In article <379aad80.16436021@news.btinternet.com>,
billo bear <billo@isee.com> wrote:
>New to this group but would like a question answered. Is the Earths
>atmosphere  protecting us from harmful radiation from the sun.
>Once a craft gets 650 miles out into space is it bombarded with
>harmful radiation.

No, not to any great extent.

The main harmful radiation from the Sun is that produced by the occasional
giant solar flares.  Normal solar flares are too small to be important.
In the absence of flares, the Sun doesn't produce any significant amount
of highly penetrating radiation.  (Note, I'm being a trifle sloppy about
terminology here, for simplicity and clarity -- flares are not the actual
problem, but events closely associated with them are.)

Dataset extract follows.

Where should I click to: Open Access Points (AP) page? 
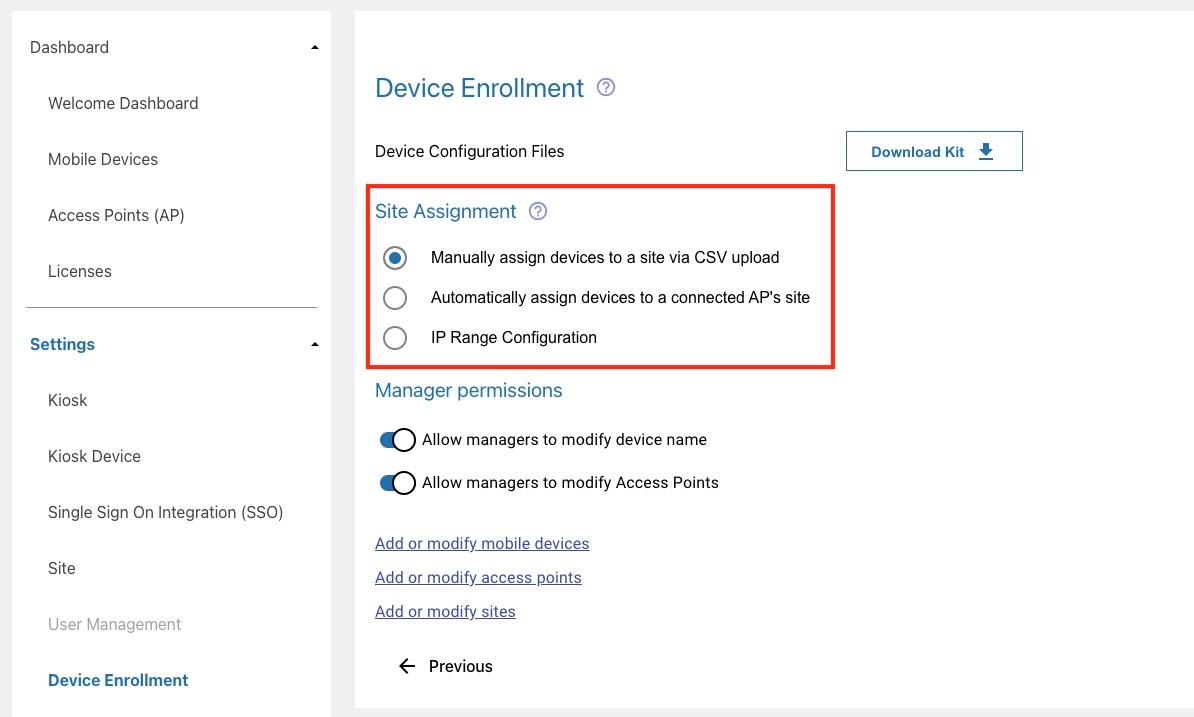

The radiation from solar flares, normal and giant, is mostly stopped by
Earth's magnetic field, not Earth's atmosphere.  That's why spacecraft in
low Earth orbit -- which puts them above 99.9%+ of the atmosphere -- are
still relatively safe against flares.

(The atmosphere does stop cosmic rays, which are too energetic for the
magnetic field to stop them.  But they are not a significant health
problem unless you are spending years in space.)

The Earth's magnetic field also traps particle radiation, forming the Van
Allen belts.  These are zones of high radiation not far above low Earth
orbit; in fact, they set the effective upper limit for LEO, 1000km or so.
They are the main radiation problem for Apollo-style missions, but they
can be dealt with by modest amounts of shielding and use of a trajectory
which passes through the belts rapidly.

Brief deep-space missions can just take their chances with giant flares
to some extent; that's what Apollo did.  A worst-case giant flare might
have killed an Apollo crew, and certainly would have made them sick, but
the odds of having one happen during an Apollo flight were small.

Longer flights would need a "storm shelter" to which the crew could
retreat when a giant flare occurred.
--
The good old days                   |  Henry Spencer   henry@spsystems.net
weren't.                            |      (aka henry@zoo.toronto.edu)


Newsgroups: sci.space.history
From: henry@spsystems.net (Henry Spencer)
Subject: Re: Space radiation
Date: Mon, 9 Aug 1999 21:01:38 GMT

In article <37af2a8a@news.uk.ibm.net>,
Alejandro Zuzek <az9k AT dc DOT uba DOT ar> wrote:
>> Longer flights would need a "storm shelter" ...
>
>How long does a typical giant flare last? how much time would the crew have
>to retreat to the shelter?

They generally last a day or two.  The onset is typically fairly slow,
taking hours to build up to a dangerous level, but more rapid onset has
been observed once or twice, and a common rule of thumb is that shelter
must be accessible within 30 minutes.  (Not an issue in a spacecraft, but
potentially a problem on the surface of the Moon, Mars, or an asteroid.)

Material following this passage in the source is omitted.